**Extract provided**
Once we have completed the code in recover_data, a cell will recover an approximation of the first example and we should see a value of about [-1.047 -1.047]. The code will then plot the data in this reduced dimension space. This will show us what the data looks like when using only the corresponding eigenvectors to reconstruct it.

In [None]:
X_rec  = recover_data(Z, U, K)
print('Approximation of the first example: [{:.6f} {:.6f}]'.format(X_rec[0, 0], X_rec[0, 1]))
print('       (this value should be about  [-1.047419 -1.047419])')

#  Plot the normalized dataset (returned from featureNormalize)
fig, ax = plt.subplots(figsize=(5, 5))
ax.plot(X_norm[:, 0], X_norm[:, 1], 'bo', ms=8, mec='b', mew=0.5)
ax.set_aspect('equal')
ax.grid(False)
plt.axis([-3, 2.75, -3, 2.75])

# Draw lines connecting the projected points to the original points
ax.plot(X_rec[:, 0], X_rec[:, 1], 'ro', mec='r', mew=2, mfc='none')
for xnorm, xrec in zip(X_norm, X_rec):
    ax.plot([xnorm[0], xrec[0]], [xnorm[1], xrec[1]], '--k', lw=1)

# ===== Part 4: Loading and Visualizing Face Data =====

In this part of the exercise, we will run PCA on face images to see how it can be used in practice for dimension reduction. The dataset ex7faces.mat contains a dataset X of face images, each  in grayscale. This dataset was based on a cropped version of the labeled faces in the wild dataset. Each row of X corresponds to one face image (a row vector of length 1024).

**What to do**
Reproduce the PCA notebook excerpt above word for word, from start to finish.

**Given material**

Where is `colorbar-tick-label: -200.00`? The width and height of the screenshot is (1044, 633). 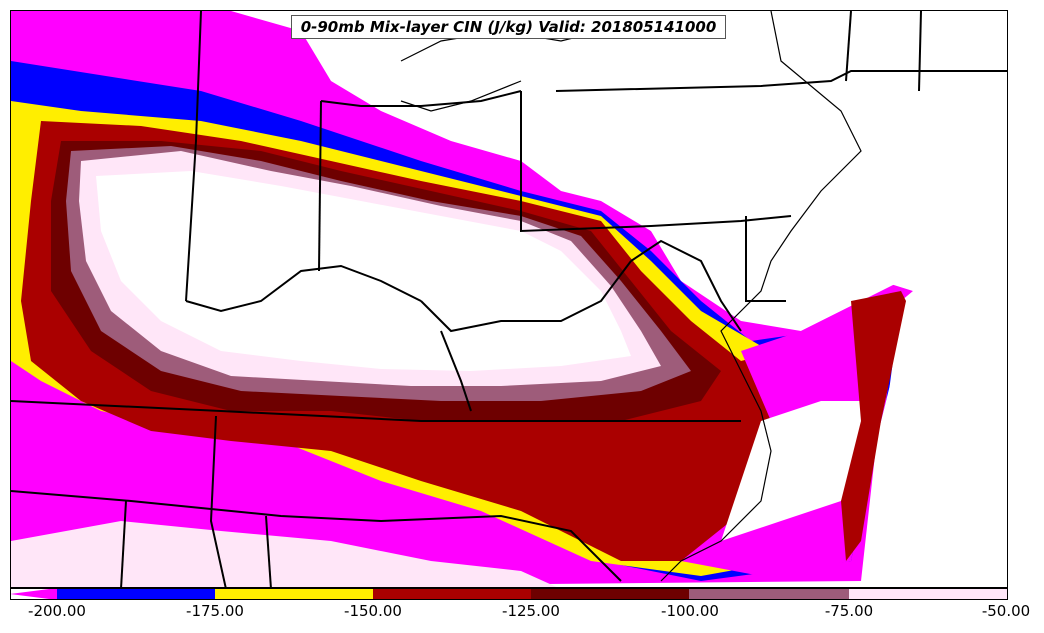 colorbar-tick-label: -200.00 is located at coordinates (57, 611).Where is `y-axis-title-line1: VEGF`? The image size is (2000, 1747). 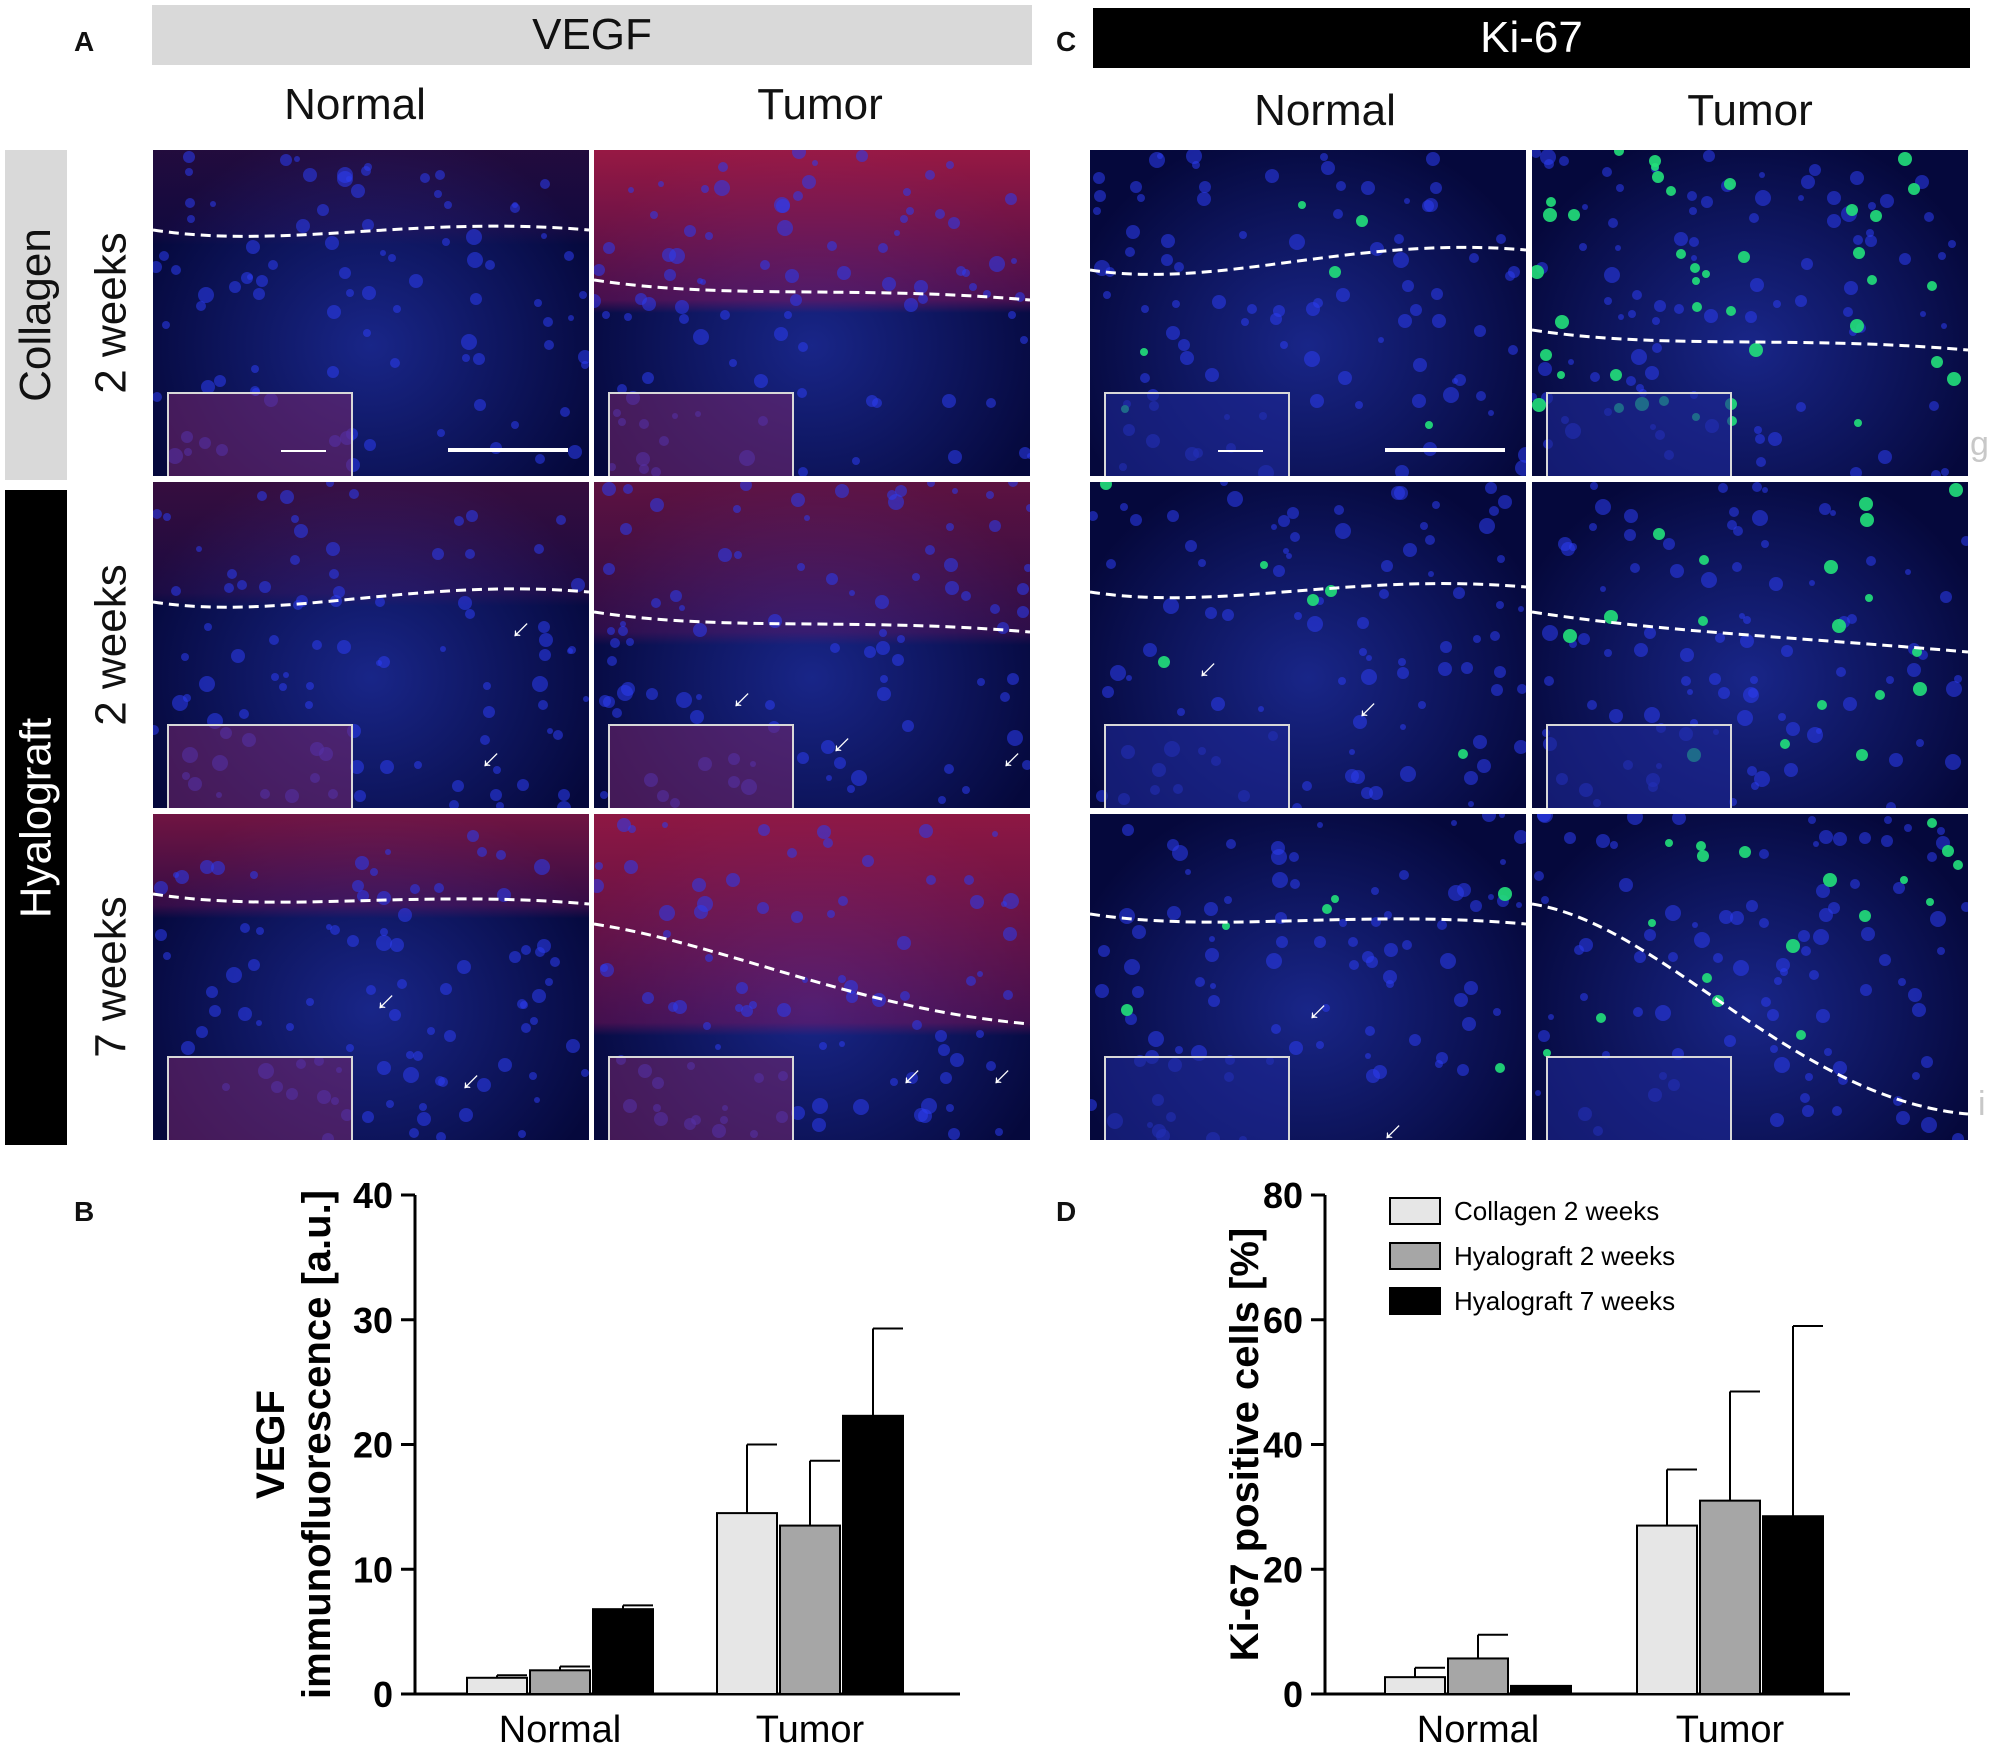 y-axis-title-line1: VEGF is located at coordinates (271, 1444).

**Result of the task**
Once we have completed the code in recover_data, a cell will recover an approximation of the first example and we should see a value of about [-1.047 -1.047]. The code will then plot the data in this reduced dimension space. This will show us what the data looks like when using only the corresponding eigenvectors to reconstruct it.

In [None]:
X_rec  = recover_data(Z, U, K)
print('Approximation of the first example: [{:.6f} {:.6f}]'.format(X_rec[0, 0], X_rec[0, 1]))
print('       (this value should be about  [-1.047419 -1.047419])')

#  Plot the normalized dataset (returned from featureNormalize)
fig, ax = plt.subplots(figsize=(5, 5))
ax.plot(X_norm[:, 0], X_norm[:, 1], 'bo', ms=8, mec='b', mew=0.5)
ax.set_aspect('equal')
ax.grid(False)
plt.axis([-3, 2.75, -3, 2.75])

# Draw lines connecting the projected points to the original points
ax.plot(X_rec[:, 0], X_rec[:, 1], 'ro', mec='r', mew=2, mfc='none')
for xnorm, xrec in zip(X_norm, X_rec):
    ax.plot([xnorm[0], xrec[0]], [xnorm[1], xrec[1]], '--k', lw=1)

# ===== Part 4: Loading and Visualizing Face Data =====

In this part of the exercise, we will run PCA on face images to see how it can be used in practice for dimension reduction. The dataset ex7faces.mat contains a dataset X of face images, each  in grayscale. This dataset was based on a cropped version of the labeled faces in the wild dataset. Each row of X corresponds to one face image (a row vector of length 1024).